With theatre performances worldwide being cancelled, Alpine Theatre Project decided to radically alter its high school student production of the Mel Brooks musical, “Young Frankenstein,” opting to adapt its slated live production for video.
ATP launches the result of this effort April 26 as a full-length movie musical rehearsed and recorded entirely with its 18 cast members in isolation. The video will be shared via ATP’s YouTube page and social media.
“We had a choice,” says ATP Artistic Director Betsi Morrison. “We could throw up our hands and cancel the show, or we could find a creative solution. We chose the latter.”

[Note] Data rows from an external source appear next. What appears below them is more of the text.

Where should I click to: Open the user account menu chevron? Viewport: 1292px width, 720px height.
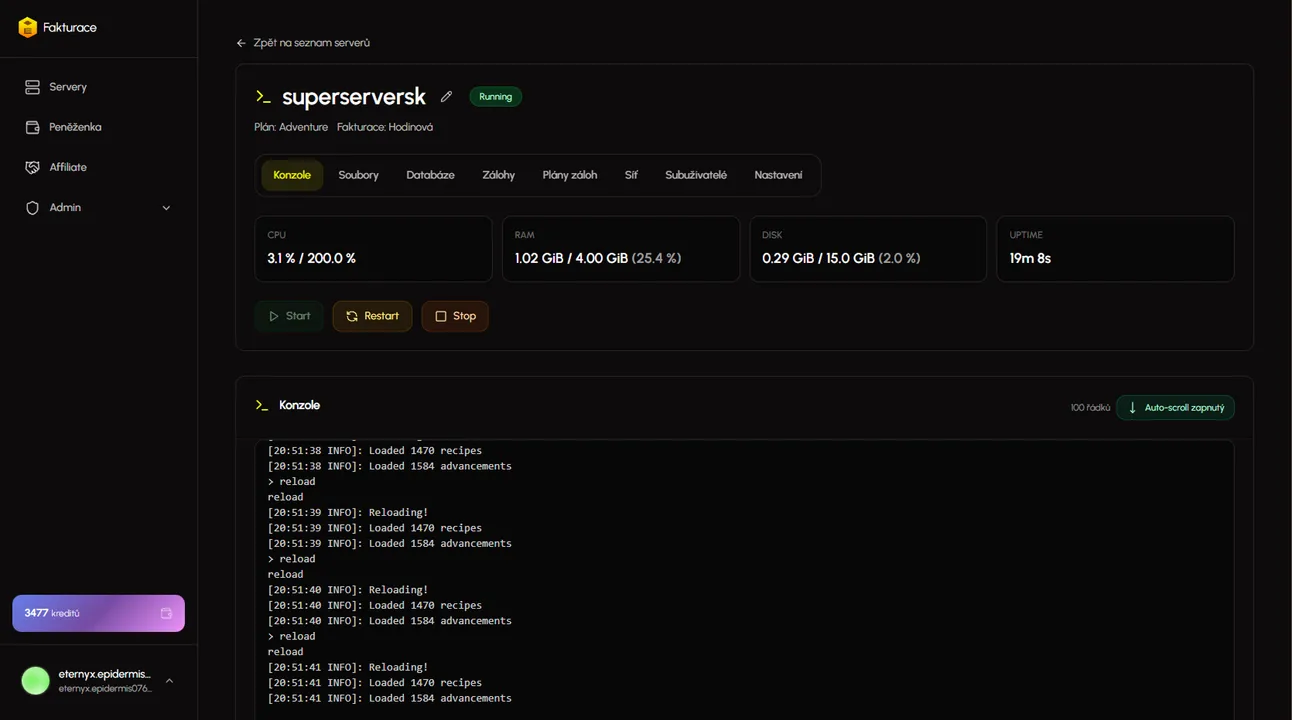coord(169,681)
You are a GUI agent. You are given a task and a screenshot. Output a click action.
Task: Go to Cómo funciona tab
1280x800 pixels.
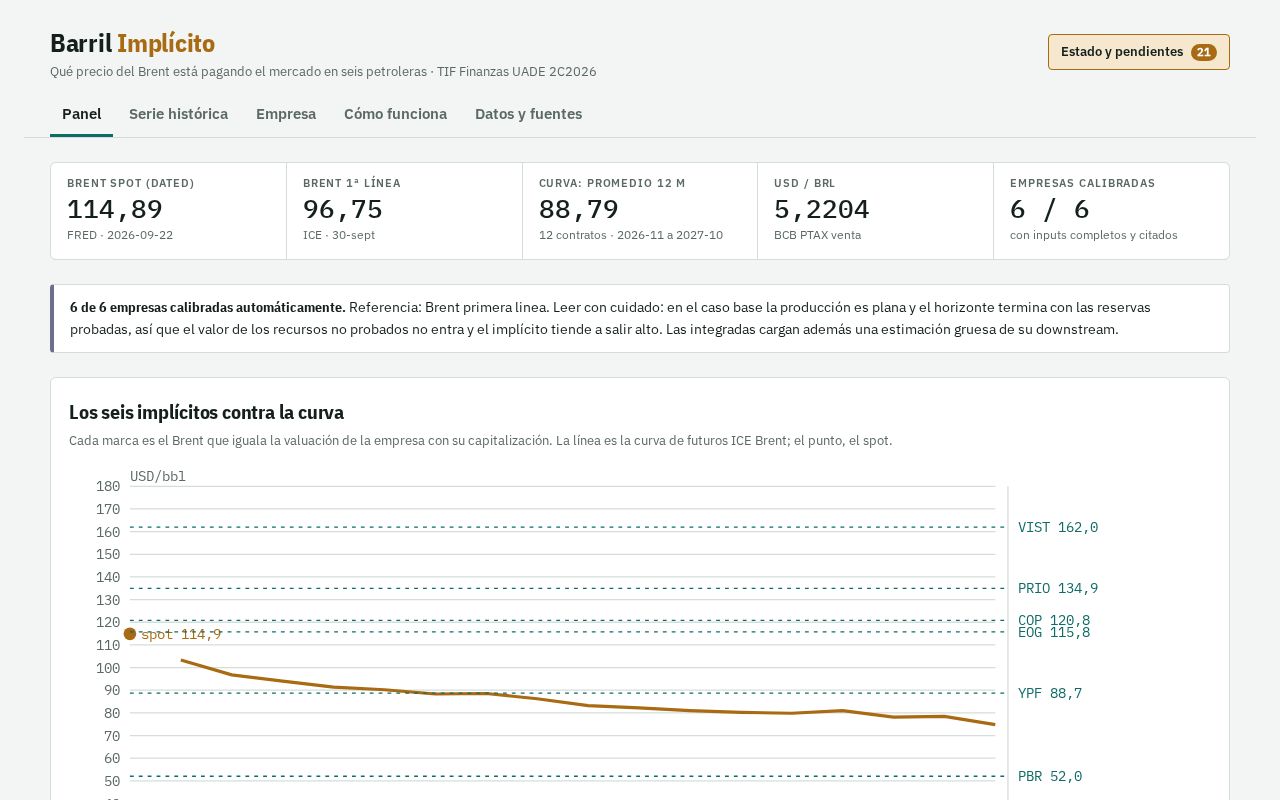395,114
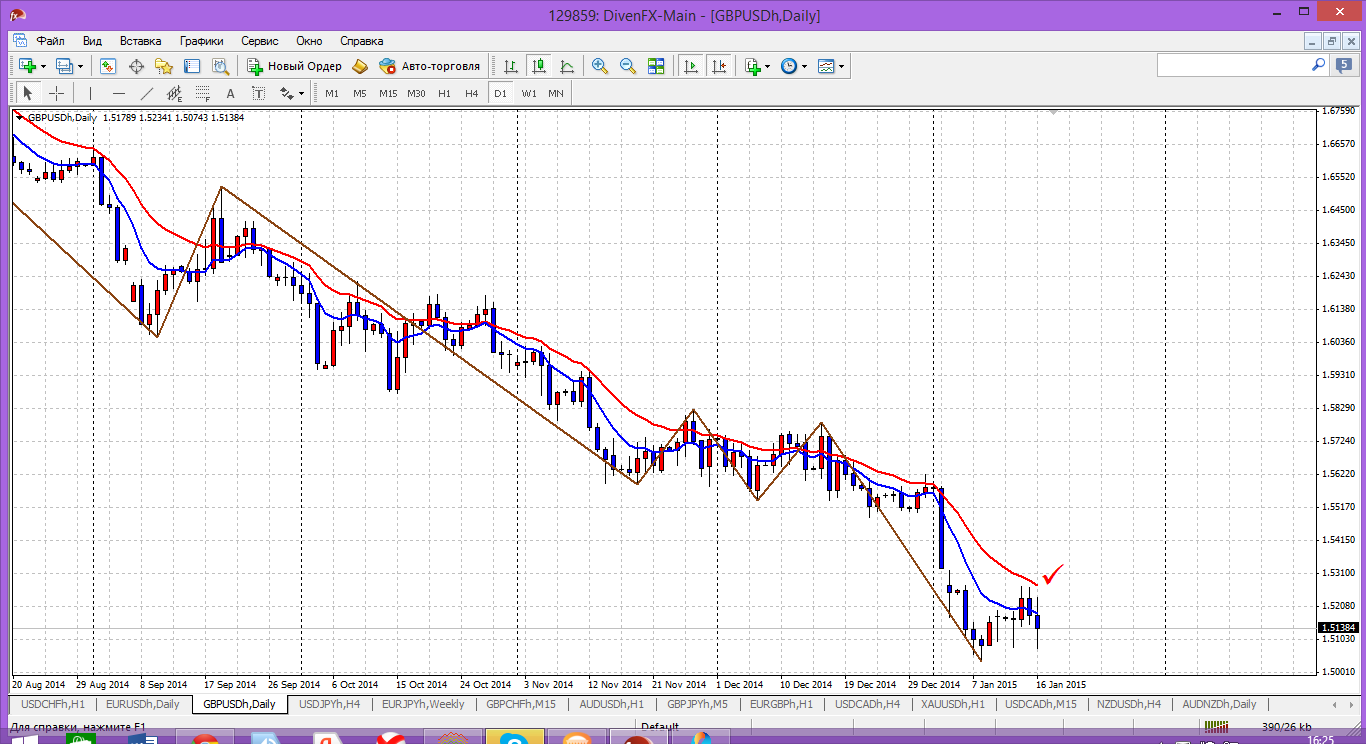Draw a trendline with the diagonal line tool
Image resolution: width=1369 pixels, height=744 pixels.
point(147,93)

The production was originally planned to open April 24, but social distancing regulations made both performance and in-person rehearsal impossible. Morrison decided to use the potentially disastrous situation as an experiment in perseverance and creativity.
ATP and the company’s 18 student actors scrambled to set up a system for remotely rehearsing and recording both the audio and video needed to compile a full-length performance of the hilarious musical. Costumes, props, and green screens were delivered to students’ homes, and rehearsals have been conducted via a combination of phone calls and video conferencing.
“As a mission-based organization, you have a responsibility to the community to continue that mission any way you can,” says Morrison. “We are so proud of these students and their families who have thrown themselves into this project to show everyone that creativity will always help you find a way forward.”
Based on the classic Mel Brooks comedy, “Young Frankenstein” tells the story of the grandson of the infamous Victor Frankenstein, Frederick Frankenstein (pronounced “Fronk-en-steen”), who inherits his family’s estate in Transylvania. With the help of a hunchbacked sidekick, Igor (pronounced “Eye-gore”), and a leggy lab assistant, Inga (pronounced normally), Frederick finds himself in the mad-scientist shoes of his famous ancestors.
“It’s alive!” he exclaims as he brings to life a creature to rival his grandfather’s. Eventually, of course, the monster escapes and hilarity abounds.
The ATP Kids theatre education program was started in 2008 to foster confidence, creativity, and collaboration in local students through performance. Over 2,000 students have participated in the program since its founding.
“Young Frankenstein the Musical” will be available online for free on April 26. Information is available on ATP’s website at atpwhitefish.org.